Brinkerhoff outlines "Six Big Actions" that are at the core of generational planning. He shows how each of these Actions can be used to look at generational issues with staff, boards and constituents. This is a wonderful framework to examine and to structure change within any nonprofit (or for profit) organization.
Finally, Brinkerhoff builds on the great work of the Annie E. Casey Foundation and talks about what has been referred to as "The Nonprofit Leadership Crisis" - the great turnover in nonprofit executives that will occur in the next ten years. As the Casey Foundation has reminded us, the "Next Shift" in nonprofit leadership will change not only the faces in nonprofit leadership, but also in many ways will change the perceptions of leaders. Leaders with different generational issues and values will occupy seats previously held by the Baby Boom Generation. How these generational shifts change the nature and complexity of our nonprofit organizations will be fascinating to watch. Beyond that, Brinkerhoff gives us some practical ways of evaluating that change yet keeping our nonprofit organizations focused on our true missions.

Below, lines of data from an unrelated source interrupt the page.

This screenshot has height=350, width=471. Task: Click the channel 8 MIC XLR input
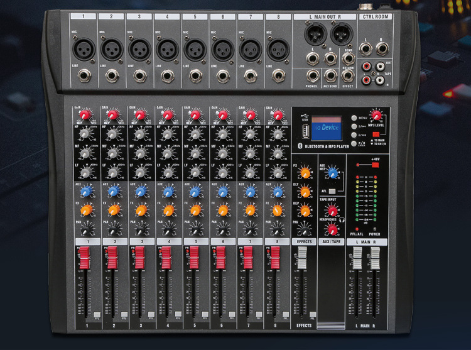click(278, 50)
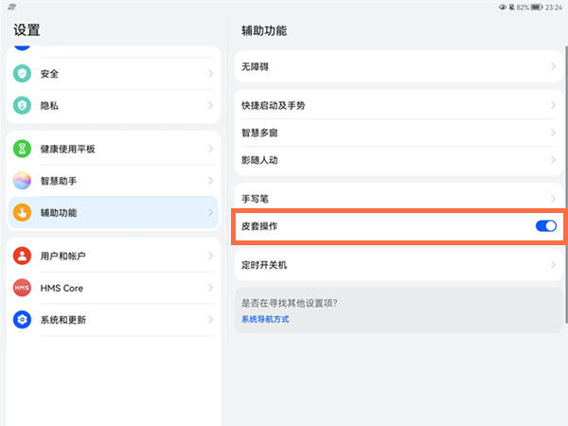Click the green shield 安全 icon
The image size is (568, 426).
[x=22, y=74]
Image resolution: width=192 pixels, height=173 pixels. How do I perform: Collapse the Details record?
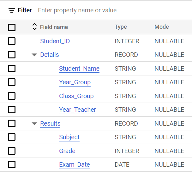click(x=34, y=55)
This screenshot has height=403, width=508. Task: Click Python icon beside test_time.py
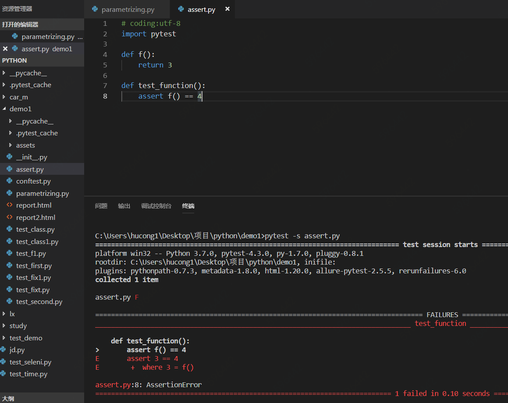(4, 374)
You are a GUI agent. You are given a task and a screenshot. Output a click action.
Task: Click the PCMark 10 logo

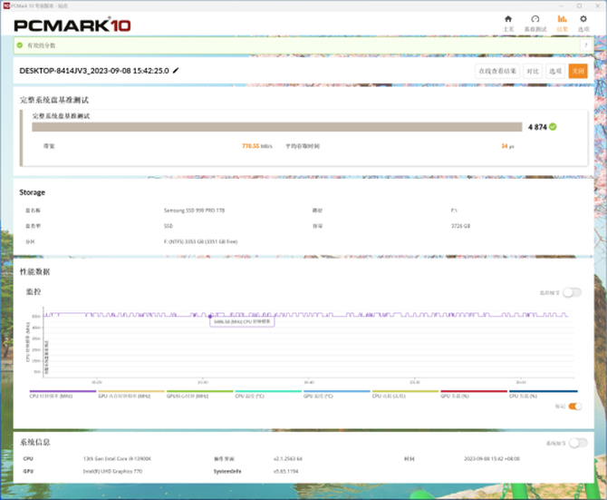point(73,25)
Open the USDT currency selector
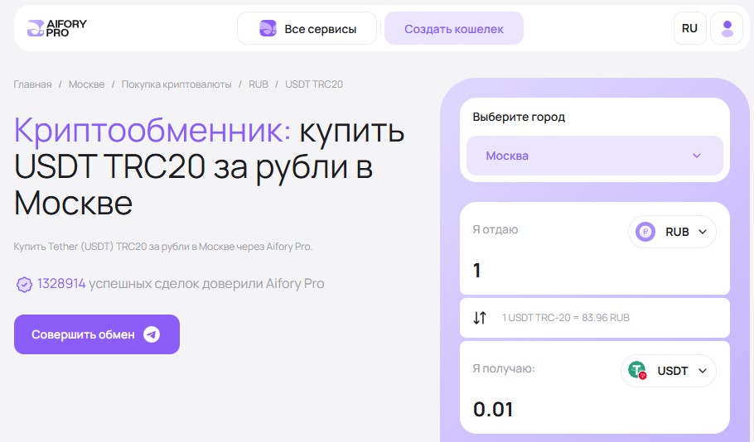The width and height of the screenshot is (754, 442). (668, 370)
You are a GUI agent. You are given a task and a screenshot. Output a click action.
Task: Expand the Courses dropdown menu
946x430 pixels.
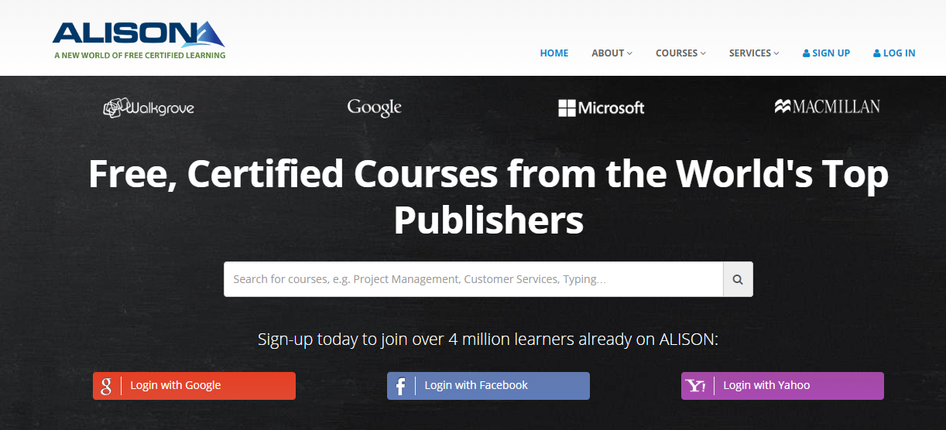tap(680, 53)
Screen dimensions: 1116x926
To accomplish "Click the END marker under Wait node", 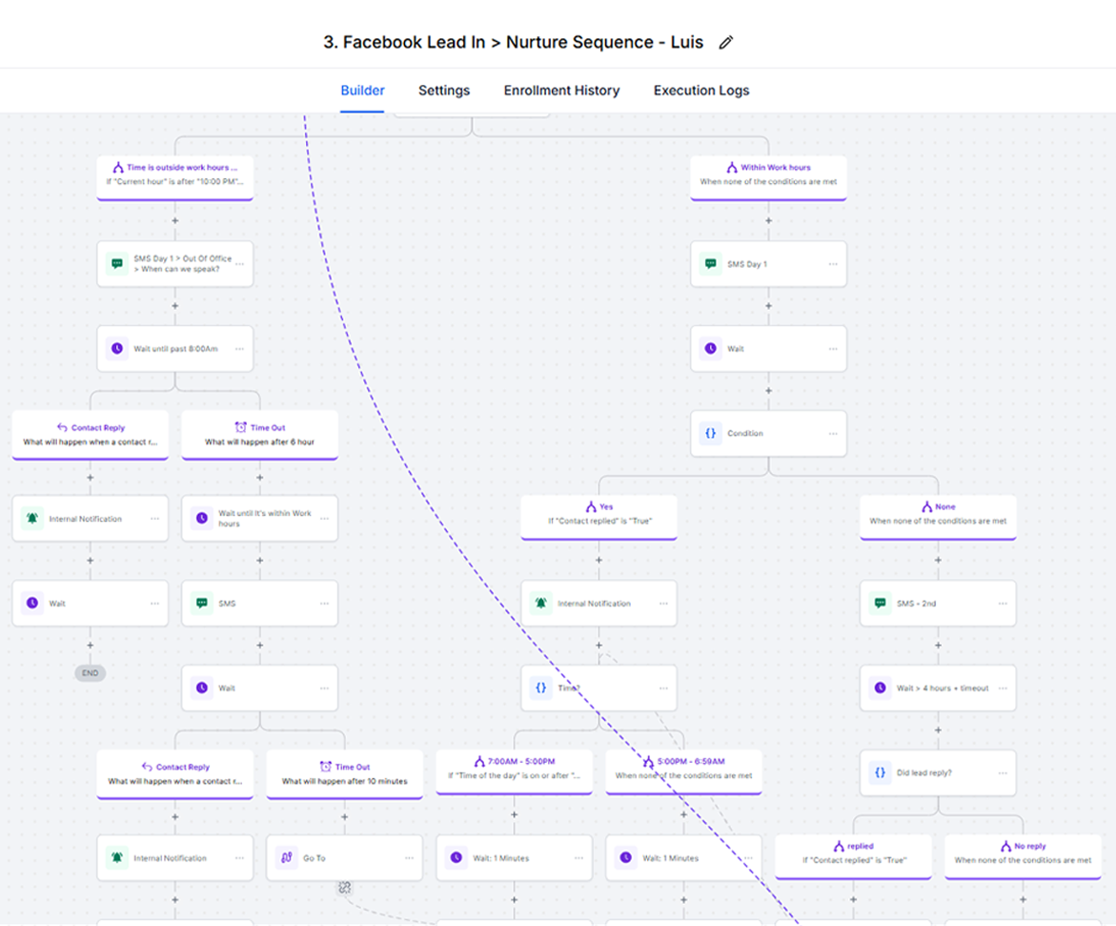I will [x=91, y=672].
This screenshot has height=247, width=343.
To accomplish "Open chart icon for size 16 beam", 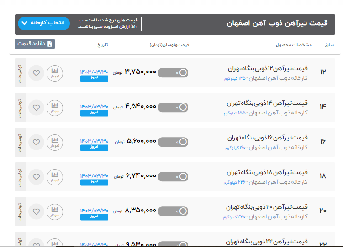I will [55, 142].
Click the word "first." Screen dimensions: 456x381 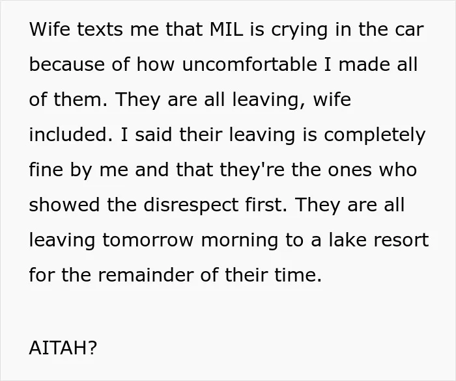pyautogui.click(x=266, y=204)
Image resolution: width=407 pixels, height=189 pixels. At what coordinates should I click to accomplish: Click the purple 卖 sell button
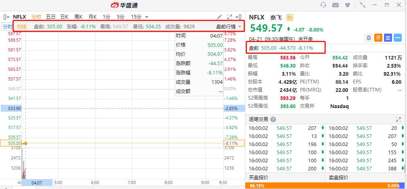388,38
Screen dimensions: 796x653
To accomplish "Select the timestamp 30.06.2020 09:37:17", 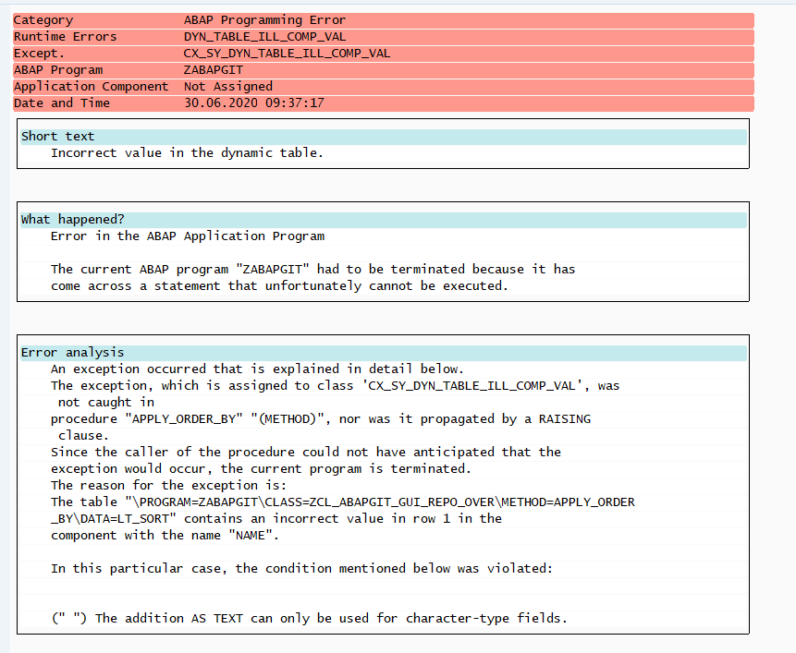I will click(x=252, y=103).
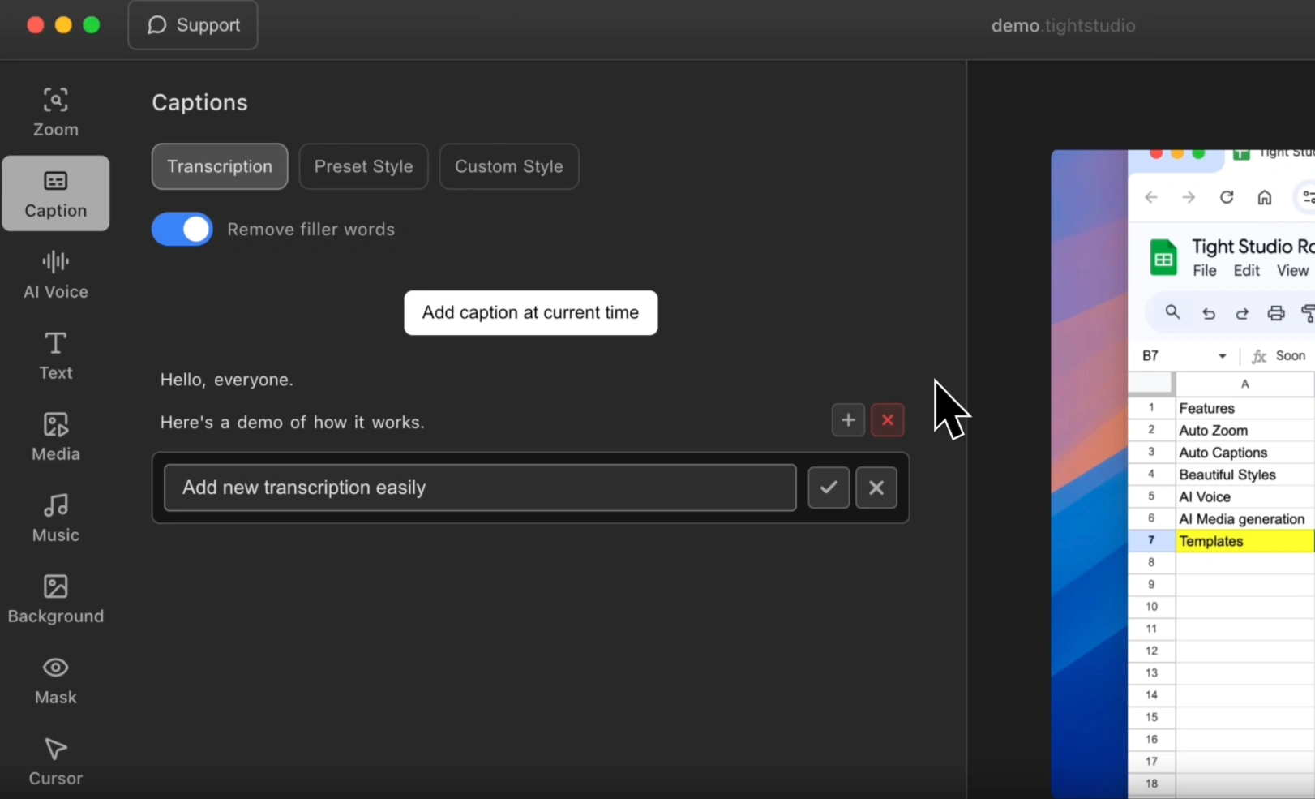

There is a good reason that Peter Brinckerhoff is the only person to win the McAdam Award for the best nonprofit management book of the year twice: its because he writes the best nonprofit management books. Generations is a must read for anyone who wants a vital, dynamic, forward thinking board for the 21st centuary. Carol Weisman, CSP, MSW
Anyone that is working within a non-profit and has the challenging task of raising funds, should read this book! It takes a look at the generations of yesterday and today in a clear and innovative way. New strategies are sure to emerge once you read this and discuss with your staff and board!